Reproduce each line of the entries that carries "size".

DATA EXTRACT START

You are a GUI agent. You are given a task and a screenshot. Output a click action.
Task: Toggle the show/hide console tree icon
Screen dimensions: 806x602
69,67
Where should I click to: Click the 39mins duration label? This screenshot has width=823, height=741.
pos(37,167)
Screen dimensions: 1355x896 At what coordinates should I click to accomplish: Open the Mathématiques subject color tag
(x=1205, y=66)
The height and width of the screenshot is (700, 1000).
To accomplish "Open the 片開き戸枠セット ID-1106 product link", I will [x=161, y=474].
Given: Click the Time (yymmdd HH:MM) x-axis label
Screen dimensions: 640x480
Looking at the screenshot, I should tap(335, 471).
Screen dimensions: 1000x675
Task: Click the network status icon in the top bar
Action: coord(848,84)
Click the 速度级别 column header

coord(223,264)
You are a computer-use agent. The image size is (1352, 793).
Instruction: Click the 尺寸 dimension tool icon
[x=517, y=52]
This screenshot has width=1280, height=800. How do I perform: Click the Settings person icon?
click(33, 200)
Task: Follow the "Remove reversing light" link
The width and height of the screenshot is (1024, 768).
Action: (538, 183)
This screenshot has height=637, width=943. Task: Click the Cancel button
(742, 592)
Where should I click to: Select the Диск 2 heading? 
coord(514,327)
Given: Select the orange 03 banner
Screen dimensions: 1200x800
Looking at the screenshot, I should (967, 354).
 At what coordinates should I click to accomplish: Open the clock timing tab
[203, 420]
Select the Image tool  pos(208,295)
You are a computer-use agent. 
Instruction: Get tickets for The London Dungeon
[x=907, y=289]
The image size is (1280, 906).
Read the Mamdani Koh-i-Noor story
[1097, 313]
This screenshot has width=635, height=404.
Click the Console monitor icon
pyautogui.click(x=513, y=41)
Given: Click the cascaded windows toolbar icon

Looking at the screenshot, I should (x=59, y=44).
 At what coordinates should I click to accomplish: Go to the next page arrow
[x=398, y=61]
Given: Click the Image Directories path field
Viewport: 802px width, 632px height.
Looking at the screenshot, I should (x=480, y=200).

DATA EXTRACT END

RESPONSE BOX:
You are a computer-use agent. The image size is (1352, 793).
The image size is (1280, 906).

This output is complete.